Device aids glaucoma testing

June 1, 2010

FD-OCT adds accuracy to diagnostic assessment with measurement of GCC

Fourier-domain optical coherence tomography (FD-OCT) (RTVue-100, Optovue) and time-domain OCT (TD-OCT) (Stratus, Carl Zeiss Meditec) have both showed that the retinal nerve fibre layer (RNFL) is significantly thinner in glaucomatous eyes. However, there were significant differences in RNFL measurements between the two instruments, and they should not be used interchangeably.

The RTVue-100 is unique in its ability to measure the ganglion cell complex (GCC), compared with other FD-OCT instruments that are commercially available, and the GCC also was found to be significantly thinner in glaucomatous eyes, making the measurement potentially valuable for assessing patients with glaucoma, said Sunita Radhakrishnan, MD, at the annual meeting of the American Glaucoma Society.

Measuring the macular thickness for assessing glaucoma is not a new idea and has been done using TD-OCT, said Dr Radhakrishnan, research director, Glaucoma Research and Education Group, San Francisco, and an associate at the Glaucoma Centre of San Francisco.

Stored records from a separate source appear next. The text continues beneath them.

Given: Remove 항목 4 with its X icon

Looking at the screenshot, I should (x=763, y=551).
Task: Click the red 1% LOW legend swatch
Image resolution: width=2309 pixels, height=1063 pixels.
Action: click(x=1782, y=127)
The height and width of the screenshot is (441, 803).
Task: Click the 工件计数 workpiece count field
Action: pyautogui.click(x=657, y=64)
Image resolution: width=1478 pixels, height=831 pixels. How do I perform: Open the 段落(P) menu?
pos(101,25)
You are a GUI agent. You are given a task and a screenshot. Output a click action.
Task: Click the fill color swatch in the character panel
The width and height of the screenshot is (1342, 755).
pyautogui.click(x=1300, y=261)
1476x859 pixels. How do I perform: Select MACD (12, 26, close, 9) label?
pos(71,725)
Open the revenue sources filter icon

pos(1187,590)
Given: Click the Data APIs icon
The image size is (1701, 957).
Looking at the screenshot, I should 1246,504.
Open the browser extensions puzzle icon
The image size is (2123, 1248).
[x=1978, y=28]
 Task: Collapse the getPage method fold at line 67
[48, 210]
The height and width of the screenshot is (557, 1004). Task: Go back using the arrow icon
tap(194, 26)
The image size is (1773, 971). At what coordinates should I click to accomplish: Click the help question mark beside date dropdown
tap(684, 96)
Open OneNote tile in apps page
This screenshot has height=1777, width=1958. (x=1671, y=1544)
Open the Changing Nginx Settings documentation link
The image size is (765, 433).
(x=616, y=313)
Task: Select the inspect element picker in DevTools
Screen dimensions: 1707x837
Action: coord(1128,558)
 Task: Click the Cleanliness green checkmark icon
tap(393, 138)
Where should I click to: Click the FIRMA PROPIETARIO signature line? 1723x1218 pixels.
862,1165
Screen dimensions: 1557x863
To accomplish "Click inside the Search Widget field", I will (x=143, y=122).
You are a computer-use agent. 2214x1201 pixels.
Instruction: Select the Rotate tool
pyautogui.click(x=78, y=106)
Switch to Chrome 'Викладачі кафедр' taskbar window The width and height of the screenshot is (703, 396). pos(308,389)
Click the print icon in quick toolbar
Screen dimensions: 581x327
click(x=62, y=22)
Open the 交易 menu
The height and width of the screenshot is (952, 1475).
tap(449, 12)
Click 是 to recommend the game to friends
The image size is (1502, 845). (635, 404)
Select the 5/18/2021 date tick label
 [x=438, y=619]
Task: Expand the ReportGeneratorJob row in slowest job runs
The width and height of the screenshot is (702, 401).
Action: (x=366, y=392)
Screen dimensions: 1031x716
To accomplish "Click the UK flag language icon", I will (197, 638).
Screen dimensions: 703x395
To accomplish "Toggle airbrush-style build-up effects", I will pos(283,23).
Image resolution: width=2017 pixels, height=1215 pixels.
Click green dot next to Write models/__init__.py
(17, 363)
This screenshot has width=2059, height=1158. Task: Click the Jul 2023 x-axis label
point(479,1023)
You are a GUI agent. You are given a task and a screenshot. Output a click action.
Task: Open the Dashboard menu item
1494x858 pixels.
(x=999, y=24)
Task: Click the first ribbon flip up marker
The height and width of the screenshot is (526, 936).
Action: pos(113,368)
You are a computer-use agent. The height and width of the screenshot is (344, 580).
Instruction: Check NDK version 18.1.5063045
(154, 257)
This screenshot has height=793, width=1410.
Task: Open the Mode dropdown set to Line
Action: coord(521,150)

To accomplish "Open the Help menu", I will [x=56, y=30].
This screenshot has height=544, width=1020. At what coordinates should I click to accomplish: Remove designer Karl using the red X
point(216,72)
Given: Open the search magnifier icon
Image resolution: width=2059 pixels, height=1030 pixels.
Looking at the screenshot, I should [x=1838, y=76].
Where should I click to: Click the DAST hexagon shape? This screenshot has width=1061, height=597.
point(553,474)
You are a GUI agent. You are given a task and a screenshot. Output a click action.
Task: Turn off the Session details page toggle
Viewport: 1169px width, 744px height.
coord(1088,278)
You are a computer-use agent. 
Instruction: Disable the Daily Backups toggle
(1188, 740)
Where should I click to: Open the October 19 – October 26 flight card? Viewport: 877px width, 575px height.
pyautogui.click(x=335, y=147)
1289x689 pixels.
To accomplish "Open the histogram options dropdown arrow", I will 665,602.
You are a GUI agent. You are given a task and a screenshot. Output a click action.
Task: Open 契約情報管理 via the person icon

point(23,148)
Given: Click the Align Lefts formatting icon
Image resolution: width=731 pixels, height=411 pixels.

Macular segmentation also has been performed with TD-OCT, but, "compared [with] TD-OCT, FD-OCT permits more specific segmentation and is therefore potentially superior," according to Dr Radhakrishnan and colleagues. In their retrospective study, they evaluated the correlation between the GCC and RNFL thicknesses in normal eyes, eyes with suspected glaucoma, and glaucomatous eyes by comparing the RNFL thickness measurement with TD-OCT and FD-OCT in the three groups of eyes.

Review of patient charts

The charts of all patients who had undergone scanning with TD-OCT and FD-OCT at the Glaucoma Centre of San Francisco were reviewed. TD-OCT was used to measure the RNFL thickness; FD-OCT was used to measure the RNFL and the GCC thicknesses. Thirty-eight eyes of 38 subjects were included in the study; 12 eyes were normal, 13 eyes had suspected glaucoma and 13 were glaucomatous.

Dr Radhakrishnan said that the RNFL values measured by TD-OCT and FD-OCT in the normal and suspected glaucoma groups were very similar to each other, but the RNFL measured by TD-OCT was significantly thinner than the FD-OCT measurement in the eyes with glaucoma. The average RNFL thickness was significantly thinner when the glaucomatous eyes were compared with the eyes with suspected glaucoma and the normal eyes using both OCT devices.

One caveat was that the subjects with glaucoma were significantly older than the subjects in the other groups; however, she noted that the RNFL thickness decreased more in the glaucomatous eyes than would normally occur during the course of ageing.

The investigators also found that the GCC was significantly thinner when the glaucomatous eyes were compared with the eyes with suspected glaucoma and the normal group. Another finding was that the thickness of the GCC was well correlated with the thickness of the RNFL among the three study groups.

"Although both OCTs showed a thinner RNFL in glaucomatous eyes, the actual measurements were significantly different, and, therefore, one cannot be substituted for the other," Dr Radhakrishnan concluded. "The GCC thickness showed good correlation with the RNFL values and may be an alternative in eyes in which a good RNFL measurement is sometimes difficult to obtain, for example, in [eyes with high myopia and] extremely tilted discs."